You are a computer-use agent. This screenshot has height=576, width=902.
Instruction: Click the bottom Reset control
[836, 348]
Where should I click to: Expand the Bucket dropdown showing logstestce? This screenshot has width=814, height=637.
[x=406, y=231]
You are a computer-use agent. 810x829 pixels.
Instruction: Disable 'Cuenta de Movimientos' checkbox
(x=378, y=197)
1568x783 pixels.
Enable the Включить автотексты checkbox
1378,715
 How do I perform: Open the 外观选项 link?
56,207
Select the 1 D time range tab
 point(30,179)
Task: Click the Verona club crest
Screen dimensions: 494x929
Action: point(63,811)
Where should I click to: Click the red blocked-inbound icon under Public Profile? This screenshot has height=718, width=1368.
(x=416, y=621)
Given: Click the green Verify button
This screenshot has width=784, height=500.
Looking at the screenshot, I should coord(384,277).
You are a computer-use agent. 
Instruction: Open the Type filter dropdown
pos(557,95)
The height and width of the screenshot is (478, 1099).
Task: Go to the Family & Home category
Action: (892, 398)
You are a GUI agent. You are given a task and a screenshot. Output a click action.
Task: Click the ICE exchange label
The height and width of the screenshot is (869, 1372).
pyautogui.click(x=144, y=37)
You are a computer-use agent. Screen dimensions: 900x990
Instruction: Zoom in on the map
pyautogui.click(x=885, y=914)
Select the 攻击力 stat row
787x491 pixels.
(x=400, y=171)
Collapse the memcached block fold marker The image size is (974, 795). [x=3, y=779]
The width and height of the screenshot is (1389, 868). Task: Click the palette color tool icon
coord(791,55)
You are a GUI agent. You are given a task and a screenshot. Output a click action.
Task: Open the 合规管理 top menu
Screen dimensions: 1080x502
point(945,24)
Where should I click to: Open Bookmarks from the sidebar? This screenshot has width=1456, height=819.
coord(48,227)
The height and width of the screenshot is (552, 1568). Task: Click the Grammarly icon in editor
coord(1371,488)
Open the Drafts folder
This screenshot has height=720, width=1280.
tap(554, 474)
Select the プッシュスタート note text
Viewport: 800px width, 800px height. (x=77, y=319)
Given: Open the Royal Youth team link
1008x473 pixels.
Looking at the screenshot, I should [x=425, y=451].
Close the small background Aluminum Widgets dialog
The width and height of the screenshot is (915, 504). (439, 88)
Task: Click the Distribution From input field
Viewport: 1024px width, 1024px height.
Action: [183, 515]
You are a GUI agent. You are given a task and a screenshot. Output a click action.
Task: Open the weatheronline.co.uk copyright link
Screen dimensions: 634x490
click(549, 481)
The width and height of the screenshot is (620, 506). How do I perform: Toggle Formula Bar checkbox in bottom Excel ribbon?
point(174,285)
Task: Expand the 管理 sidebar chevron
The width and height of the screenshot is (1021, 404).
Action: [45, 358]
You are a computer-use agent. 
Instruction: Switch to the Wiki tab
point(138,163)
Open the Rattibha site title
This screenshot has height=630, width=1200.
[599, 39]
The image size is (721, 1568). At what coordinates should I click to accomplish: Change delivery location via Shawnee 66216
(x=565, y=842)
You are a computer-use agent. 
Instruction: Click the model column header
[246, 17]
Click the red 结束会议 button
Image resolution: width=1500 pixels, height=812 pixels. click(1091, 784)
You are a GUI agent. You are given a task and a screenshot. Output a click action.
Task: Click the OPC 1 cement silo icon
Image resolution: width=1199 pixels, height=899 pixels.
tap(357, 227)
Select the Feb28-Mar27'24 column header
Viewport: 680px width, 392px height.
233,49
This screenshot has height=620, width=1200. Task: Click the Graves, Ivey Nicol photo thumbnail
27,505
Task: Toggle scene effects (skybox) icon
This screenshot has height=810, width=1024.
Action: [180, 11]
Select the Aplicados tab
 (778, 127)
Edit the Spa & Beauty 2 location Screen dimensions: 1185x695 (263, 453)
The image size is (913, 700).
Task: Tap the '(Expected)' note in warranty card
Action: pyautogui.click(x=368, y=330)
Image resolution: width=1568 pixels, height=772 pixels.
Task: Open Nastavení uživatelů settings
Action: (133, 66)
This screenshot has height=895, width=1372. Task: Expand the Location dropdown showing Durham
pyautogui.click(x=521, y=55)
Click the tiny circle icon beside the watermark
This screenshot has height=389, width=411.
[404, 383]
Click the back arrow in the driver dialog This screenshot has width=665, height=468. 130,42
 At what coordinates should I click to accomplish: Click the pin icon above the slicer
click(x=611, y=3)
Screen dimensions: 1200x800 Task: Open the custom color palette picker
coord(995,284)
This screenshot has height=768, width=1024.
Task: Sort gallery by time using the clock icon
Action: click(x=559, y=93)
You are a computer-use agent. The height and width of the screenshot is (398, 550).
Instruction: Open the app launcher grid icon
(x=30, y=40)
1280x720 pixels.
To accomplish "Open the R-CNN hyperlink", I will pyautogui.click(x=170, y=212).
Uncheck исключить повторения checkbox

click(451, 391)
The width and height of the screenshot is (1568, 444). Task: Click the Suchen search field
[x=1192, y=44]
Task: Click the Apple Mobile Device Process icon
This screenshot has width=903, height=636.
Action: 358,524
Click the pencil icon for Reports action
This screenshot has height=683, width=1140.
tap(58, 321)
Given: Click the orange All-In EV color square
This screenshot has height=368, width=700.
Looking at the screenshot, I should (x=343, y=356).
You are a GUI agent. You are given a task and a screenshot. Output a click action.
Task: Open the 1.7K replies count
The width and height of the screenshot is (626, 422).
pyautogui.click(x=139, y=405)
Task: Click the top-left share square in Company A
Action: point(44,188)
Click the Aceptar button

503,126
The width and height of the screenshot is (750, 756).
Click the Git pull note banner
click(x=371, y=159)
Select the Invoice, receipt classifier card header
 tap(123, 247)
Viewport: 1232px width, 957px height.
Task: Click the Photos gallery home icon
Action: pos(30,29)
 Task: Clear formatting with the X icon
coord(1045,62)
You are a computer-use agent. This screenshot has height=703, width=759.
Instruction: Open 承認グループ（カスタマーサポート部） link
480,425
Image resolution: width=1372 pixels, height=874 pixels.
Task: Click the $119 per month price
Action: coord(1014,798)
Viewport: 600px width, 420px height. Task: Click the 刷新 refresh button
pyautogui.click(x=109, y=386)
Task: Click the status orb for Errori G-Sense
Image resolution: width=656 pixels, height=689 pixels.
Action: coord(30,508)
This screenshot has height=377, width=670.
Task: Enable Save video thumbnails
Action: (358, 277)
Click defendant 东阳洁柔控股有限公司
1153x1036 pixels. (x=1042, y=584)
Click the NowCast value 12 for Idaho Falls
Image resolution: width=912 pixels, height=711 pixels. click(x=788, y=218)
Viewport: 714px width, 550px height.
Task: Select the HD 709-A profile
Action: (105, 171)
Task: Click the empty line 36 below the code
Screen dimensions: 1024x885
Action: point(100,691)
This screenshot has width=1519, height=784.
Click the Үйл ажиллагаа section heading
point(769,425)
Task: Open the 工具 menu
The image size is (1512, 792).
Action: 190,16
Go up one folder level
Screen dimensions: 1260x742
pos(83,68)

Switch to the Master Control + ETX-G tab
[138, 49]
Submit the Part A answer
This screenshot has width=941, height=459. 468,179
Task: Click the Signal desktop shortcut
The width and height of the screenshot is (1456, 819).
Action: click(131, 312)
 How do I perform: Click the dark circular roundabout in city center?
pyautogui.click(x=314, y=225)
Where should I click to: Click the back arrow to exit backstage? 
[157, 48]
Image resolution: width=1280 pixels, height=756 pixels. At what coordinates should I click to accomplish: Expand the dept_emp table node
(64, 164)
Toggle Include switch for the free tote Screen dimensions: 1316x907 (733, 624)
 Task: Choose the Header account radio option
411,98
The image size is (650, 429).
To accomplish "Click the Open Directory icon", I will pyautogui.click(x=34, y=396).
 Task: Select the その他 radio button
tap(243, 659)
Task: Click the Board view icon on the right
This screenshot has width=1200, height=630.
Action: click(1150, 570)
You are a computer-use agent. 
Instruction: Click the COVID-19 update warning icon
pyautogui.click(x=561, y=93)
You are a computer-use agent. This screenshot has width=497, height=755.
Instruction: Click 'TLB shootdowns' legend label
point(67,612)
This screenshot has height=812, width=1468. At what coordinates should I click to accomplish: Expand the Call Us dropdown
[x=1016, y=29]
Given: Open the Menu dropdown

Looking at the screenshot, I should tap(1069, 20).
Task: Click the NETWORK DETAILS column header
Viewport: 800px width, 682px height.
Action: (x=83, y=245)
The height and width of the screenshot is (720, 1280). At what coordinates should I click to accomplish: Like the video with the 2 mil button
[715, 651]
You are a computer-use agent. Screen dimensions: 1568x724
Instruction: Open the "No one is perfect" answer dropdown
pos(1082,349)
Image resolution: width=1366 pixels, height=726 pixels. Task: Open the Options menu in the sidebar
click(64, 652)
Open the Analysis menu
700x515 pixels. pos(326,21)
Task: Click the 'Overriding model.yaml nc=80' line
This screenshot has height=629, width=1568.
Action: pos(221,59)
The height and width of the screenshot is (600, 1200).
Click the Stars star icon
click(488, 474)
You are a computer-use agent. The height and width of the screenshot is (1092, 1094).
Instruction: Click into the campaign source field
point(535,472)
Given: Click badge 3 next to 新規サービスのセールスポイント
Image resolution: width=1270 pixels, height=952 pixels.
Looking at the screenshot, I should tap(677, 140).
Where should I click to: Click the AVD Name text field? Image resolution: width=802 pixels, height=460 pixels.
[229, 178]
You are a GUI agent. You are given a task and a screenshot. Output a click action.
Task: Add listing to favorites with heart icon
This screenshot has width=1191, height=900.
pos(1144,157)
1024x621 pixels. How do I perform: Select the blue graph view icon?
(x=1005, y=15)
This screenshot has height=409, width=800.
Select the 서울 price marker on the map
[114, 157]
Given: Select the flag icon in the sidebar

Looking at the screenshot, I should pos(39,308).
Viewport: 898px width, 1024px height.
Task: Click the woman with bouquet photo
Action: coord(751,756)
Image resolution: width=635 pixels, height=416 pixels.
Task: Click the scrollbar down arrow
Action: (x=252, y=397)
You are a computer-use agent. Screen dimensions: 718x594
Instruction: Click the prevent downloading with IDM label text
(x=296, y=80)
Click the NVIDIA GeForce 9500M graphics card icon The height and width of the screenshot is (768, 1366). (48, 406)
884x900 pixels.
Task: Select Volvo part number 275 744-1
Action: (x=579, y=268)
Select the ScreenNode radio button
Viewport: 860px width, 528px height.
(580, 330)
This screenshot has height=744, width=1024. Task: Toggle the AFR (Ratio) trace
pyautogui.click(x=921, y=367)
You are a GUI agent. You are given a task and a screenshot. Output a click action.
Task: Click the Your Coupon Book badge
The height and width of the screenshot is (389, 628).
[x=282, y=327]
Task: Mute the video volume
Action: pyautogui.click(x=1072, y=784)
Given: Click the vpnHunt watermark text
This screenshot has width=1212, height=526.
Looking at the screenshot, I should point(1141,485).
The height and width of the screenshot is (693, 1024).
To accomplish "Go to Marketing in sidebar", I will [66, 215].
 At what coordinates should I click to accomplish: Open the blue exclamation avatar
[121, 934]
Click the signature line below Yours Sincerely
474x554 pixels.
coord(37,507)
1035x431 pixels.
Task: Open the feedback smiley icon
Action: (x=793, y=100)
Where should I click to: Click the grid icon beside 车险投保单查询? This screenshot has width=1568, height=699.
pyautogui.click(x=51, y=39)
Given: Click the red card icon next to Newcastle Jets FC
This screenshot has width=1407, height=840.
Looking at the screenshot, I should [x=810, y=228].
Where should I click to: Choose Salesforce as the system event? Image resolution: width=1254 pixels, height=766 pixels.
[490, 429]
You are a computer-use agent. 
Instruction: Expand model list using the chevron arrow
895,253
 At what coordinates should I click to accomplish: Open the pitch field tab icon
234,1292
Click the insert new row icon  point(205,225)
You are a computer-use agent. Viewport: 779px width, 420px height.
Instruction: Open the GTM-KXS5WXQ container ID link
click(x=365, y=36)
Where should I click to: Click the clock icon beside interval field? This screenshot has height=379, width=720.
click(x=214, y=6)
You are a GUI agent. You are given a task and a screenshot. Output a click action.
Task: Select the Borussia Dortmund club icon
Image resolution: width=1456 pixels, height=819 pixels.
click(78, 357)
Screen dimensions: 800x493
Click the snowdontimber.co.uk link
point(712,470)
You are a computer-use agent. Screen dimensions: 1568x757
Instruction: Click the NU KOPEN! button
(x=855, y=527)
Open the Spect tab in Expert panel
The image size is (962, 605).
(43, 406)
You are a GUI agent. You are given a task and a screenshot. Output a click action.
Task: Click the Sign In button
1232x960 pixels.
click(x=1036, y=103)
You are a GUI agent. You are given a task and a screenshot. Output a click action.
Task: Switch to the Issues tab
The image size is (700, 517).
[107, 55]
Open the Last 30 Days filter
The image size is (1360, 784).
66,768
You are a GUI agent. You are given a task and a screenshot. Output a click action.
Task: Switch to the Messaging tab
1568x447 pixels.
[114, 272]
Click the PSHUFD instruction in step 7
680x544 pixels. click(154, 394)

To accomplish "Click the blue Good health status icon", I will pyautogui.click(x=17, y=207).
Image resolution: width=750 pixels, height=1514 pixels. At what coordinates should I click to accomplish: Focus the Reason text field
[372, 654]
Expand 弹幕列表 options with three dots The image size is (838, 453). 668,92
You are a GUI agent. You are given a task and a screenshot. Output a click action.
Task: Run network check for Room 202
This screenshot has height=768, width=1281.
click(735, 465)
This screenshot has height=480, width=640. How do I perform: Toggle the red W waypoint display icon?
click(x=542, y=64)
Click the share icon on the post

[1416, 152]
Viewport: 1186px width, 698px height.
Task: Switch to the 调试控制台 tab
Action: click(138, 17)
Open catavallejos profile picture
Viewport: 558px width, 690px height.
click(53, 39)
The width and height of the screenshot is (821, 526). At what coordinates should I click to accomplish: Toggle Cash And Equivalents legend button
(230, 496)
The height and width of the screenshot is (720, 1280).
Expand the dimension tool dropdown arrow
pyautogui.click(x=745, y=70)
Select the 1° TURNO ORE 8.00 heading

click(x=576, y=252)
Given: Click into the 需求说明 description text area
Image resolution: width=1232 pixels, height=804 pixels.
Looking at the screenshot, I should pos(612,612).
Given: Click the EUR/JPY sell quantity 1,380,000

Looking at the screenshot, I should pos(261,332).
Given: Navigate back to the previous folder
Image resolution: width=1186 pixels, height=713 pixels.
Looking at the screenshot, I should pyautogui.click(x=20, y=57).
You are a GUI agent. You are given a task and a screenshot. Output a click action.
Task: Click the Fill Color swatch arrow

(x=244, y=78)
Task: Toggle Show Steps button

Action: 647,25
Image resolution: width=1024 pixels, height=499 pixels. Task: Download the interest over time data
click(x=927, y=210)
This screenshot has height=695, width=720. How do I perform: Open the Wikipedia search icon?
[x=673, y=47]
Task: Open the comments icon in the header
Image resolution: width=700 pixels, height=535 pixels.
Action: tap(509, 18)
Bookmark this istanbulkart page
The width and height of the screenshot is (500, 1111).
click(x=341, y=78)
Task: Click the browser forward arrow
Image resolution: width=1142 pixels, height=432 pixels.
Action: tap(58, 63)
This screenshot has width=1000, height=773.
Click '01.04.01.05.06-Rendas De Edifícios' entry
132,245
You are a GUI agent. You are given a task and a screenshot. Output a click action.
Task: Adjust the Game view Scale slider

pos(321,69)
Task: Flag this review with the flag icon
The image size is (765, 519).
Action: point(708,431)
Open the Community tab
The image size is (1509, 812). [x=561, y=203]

THE TASK: Please write out exactly the lines from the start of the data through the line that contains "1568x783 pixels.", both ends included, and nothing else.

ANSWER BELOW:
You are a computer-use agent. This screenshot has height=576, width=902.
Instruction: Click the bottom Reset control
[836, 348]
Where should I click to: Expand the Bucket dropdown showing logstestce? This screenshot has width=814, height=637.
[x=406, y=231]
You are a computer-use agent. 810x829 pixels.
Instruction: Disable 'Cuenta de Movimientos' checkbox
(x=378, y=197)
1568x783 pixels.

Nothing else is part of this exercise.